Prime minister addresses tribes

BAGHDAD, Iraq — Iraq's prime minister urged hundreds of tribal leaders Saturday to join his efforts to end sectarian strife and terrorism, warning that U.S. forces are unlikely to withdraw from the country until Iraqis unite.

"Brothers, the national reconciliation is a wide door, open to all those who want to take part in rebuilding the country," Nouri al-Maliki said at the first of four conferences planned across Iraq by his new national reconciliation committee.

The prime minister set up the panel last month to bridge the deep divisions among the country's Shiite and Sunnis and to bring Sunni Arab insurgents into the political mainstream. His comments touched on the widespread displeasure with the U.S. presence here.

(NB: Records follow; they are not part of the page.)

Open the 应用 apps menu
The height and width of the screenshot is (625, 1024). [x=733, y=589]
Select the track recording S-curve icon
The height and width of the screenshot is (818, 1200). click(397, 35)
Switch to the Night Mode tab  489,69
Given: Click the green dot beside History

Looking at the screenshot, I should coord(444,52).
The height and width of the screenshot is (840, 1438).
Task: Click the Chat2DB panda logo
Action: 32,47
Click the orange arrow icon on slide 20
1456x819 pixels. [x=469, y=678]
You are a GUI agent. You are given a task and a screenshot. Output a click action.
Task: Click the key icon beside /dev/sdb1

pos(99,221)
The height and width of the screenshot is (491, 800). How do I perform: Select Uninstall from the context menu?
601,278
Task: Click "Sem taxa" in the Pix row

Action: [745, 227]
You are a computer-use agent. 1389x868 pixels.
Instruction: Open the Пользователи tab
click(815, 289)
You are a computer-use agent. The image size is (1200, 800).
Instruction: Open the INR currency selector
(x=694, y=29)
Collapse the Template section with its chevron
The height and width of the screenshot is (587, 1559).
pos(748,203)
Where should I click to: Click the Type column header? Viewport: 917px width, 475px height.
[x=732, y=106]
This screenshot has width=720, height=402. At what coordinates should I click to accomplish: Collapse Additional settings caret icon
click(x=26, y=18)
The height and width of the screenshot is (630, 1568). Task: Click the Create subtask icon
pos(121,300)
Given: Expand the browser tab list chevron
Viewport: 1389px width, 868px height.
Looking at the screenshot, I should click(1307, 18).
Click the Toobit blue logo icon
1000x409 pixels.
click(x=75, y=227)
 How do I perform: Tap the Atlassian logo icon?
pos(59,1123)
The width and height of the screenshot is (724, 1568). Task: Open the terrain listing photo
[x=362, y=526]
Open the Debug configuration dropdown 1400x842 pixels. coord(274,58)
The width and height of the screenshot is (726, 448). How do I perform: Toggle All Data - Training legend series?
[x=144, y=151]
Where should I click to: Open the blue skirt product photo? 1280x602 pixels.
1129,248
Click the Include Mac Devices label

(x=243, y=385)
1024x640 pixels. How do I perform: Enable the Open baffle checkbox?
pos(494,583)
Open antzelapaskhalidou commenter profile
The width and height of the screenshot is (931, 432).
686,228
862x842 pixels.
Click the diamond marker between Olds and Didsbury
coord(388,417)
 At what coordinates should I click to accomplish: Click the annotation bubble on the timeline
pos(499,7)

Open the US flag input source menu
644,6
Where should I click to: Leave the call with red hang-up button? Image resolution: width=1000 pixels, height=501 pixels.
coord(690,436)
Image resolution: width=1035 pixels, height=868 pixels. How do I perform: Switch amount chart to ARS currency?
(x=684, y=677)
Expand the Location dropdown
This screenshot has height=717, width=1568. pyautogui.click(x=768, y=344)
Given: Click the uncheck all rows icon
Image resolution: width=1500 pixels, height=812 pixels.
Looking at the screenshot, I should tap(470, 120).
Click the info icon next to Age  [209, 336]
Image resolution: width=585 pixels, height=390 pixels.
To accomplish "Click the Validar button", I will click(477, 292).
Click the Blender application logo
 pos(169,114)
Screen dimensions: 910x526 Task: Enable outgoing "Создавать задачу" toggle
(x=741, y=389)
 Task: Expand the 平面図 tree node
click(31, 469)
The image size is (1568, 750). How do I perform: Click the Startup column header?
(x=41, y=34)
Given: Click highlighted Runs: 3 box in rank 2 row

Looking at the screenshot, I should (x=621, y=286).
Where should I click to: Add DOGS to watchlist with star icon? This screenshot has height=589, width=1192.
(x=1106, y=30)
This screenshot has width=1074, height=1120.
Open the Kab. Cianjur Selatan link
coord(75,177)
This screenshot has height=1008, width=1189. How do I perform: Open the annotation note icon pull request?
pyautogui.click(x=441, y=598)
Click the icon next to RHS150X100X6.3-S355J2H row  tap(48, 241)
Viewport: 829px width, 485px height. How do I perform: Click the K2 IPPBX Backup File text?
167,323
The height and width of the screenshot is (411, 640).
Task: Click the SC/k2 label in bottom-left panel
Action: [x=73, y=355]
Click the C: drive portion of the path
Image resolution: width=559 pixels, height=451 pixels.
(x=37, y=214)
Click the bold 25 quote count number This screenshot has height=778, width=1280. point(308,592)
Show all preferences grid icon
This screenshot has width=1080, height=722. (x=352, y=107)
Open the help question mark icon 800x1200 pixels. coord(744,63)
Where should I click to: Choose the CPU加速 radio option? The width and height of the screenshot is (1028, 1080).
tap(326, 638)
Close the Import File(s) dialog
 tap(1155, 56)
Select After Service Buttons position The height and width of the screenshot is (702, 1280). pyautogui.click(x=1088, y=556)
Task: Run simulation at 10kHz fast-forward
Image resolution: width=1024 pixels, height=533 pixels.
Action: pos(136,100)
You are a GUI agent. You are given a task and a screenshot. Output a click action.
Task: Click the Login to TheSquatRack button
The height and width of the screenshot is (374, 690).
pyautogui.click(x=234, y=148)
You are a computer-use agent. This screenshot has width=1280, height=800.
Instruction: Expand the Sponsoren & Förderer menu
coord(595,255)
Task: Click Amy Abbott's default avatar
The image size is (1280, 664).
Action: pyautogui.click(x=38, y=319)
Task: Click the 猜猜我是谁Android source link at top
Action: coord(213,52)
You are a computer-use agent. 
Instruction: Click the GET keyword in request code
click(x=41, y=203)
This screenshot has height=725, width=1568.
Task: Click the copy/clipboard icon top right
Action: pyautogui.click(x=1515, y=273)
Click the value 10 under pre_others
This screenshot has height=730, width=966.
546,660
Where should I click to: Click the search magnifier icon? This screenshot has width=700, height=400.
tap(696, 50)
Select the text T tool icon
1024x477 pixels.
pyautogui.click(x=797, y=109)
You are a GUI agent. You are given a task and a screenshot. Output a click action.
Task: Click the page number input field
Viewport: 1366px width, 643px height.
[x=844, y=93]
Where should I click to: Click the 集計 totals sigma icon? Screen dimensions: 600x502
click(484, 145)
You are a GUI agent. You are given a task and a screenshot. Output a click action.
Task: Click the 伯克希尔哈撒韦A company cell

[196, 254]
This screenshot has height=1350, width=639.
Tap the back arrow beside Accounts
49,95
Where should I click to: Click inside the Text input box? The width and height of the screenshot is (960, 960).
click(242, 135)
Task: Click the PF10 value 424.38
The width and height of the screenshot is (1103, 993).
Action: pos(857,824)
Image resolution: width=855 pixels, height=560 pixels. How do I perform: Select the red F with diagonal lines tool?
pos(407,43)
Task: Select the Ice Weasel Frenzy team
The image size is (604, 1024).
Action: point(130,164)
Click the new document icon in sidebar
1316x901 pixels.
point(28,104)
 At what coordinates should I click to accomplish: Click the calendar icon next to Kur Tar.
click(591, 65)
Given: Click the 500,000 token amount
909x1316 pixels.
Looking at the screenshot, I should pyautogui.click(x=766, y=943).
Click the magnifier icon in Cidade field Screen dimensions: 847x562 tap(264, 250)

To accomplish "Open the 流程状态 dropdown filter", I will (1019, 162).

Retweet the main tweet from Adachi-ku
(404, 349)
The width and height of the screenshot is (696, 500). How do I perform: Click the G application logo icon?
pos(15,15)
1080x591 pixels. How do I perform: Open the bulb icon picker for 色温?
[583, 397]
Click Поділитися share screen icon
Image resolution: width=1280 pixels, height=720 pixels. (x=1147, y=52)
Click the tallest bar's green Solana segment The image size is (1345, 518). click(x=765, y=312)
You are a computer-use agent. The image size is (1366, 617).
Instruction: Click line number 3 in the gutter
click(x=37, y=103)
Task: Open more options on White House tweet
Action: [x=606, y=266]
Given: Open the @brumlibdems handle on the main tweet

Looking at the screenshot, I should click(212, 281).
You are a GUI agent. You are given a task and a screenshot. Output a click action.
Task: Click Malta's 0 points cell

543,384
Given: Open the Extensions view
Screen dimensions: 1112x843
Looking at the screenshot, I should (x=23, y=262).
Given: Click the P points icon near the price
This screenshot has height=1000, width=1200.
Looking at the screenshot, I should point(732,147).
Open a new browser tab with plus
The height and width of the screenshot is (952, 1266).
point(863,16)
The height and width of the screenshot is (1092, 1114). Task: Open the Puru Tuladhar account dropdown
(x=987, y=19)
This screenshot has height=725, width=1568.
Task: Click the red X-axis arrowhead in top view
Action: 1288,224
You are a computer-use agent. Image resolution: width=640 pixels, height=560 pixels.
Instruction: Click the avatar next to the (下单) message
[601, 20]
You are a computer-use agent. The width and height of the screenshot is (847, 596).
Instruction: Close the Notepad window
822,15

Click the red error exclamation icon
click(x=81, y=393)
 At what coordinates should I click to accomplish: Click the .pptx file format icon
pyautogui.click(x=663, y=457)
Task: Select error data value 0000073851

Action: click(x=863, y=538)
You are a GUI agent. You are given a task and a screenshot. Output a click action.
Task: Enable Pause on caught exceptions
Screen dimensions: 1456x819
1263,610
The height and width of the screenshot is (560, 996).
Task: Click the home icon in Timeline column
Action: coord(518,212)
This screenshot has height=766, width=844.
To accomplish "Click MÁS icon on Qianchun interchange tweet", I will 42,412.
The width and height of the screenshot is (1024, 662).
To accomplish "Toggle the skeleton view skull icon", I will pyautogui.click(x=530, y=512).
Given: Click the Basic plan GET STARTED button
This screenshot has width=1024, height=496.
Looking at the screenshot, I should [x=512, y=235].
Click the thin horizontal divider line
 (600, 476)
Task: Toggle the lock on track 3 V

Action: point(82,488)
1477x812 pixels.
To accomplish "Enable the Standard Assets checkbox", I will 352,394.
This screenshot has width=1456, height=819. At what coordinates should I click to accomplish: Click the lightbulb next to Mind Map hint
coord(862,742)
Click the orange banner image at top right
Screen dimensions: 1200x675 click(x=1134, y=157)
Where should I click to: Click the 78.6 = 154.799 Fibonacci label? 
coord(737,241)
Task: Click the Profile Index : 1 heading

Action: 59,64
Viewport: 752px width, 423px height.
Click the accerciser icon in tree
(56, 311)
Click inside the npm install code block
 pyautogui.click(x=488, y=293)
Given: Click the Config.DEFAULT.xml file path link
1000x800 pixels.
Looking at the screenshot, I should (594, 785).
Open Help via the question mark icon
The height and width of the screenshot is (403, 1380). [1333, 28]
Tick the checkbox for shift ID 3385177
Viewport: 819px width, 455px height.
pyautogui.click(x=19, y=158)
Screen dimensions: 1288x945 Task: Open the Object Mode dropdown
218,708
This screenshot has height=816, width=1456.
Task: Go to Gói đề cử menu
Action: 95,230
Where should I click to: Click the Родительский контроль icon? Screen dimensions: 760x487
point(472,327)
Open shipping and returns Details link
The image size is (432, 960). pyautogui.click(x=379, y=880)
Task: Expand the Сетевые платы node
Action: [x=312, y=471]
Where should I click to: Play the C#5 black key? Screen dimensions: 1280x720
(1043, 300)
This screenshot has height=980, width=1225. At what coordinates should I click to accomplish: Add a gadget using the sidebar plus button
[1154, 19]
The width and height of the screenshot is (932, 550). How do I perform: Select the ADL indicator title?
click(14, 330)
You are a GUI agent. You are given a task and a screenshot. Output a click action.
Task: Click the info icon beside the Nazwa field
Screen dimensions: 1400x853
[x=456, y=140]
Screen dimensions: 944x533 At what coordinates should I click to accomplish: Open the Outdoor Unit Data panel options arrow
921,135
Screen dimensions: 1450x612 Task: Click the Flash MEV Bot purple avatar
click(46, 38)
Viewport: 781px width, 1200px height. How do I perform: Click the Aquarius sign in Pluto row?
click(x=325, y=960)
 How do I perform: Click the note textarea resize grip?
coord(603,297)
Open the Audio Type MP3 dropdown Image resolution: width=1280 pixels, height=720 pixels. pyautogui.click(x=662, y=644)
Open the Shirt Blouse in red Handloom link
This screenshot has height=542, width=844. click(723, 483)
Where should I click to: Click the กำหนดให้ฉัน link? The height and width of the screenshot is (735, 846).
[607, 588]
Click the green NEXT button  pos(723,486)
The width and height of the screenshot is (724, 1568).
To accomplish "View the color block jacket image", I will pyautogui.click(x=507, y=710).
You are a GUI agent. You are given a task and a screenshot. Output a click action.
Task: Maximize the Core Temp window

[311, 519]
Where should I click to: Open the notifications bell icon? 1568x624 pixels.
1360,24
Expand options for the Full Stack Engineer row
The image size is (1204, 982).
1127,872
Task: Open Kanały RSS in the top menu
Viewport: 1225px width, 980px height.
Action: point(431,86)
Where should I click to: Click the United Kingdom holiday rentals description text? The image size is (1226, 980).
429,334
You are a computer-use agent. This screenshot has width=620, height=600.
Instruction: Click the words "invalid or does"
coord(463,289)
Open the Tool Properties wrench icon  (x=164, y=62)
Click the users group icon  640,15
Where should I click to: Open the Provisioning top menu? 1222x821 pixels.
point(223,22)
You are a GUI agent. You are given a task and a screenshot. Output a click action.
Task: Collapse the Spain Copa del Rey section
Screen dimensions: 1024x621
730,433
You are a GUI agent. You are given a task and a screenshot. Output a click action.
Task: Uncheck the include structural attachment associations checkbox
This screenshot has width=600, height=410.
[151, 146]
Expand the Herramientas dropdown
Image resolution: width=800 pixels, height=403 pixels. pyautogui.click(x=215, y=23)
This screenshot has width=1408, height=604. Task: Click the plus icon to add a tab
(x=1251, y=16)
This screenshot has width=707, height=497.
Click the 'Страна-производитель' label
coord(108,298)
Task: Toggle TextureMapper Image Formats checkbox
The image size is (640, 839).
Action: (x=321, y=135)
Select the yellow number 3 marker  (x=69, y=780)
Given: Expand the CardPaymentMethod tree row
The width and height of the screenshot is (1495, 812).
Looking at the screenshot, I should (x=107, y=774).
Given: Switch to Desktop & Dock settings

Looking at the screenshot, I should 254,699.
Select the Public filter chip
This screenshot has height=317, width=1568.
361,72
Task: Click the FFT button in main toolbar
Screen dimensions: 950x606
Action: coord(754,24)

"Liberating the country from any foreign existence and controlling the enemies can't be achieved without a real national unity among Iraqis and this is the role for our tribes," said al-Maliki, a Shiite.

"These tribes have to play a significant role in fighting terrorists, saboteurs and infiltrators," he told the leaders, most of them wearing checkered headscarfs. Others wore suits or loose Kurdish trousers.

"Yes to unity, yes to Iraq," some tribal chiefs chanted between speeches. "We are all brothers in this country."

Iraq's vicious cycle of tit-for-tat sectarian attacks erupted after a Feb. 22 bombing of a Shiite mosque in Samarra. The Shiite-dominated government was already reeling from frequent bomb attacks by Sunni Arab insurgents.

The two-pronged violence killed nearly 10,000 people between May and July. Violence appeared to dip in August, thanks to a major security operation by U.S. and Iraqi forces in Baghdad, where much of the fighting has taken place.

The minority Sunni Arabs held power under Saddam Hussein's regime, which had repressed all other groups — Arab Shiites, the mostly Sunni ethnic Kurds, Chaldean Christians and ethnic Turkomen.

"Iraq, at this stage, needs all its sons. There is no difference among Kurds, Arabs and Turkomen, Muslims or Christians, Sunnis or Shiites," al-Maliki said. "That doesn't mean that we don't have different opinions, but we have to rely on dialogue not weapons."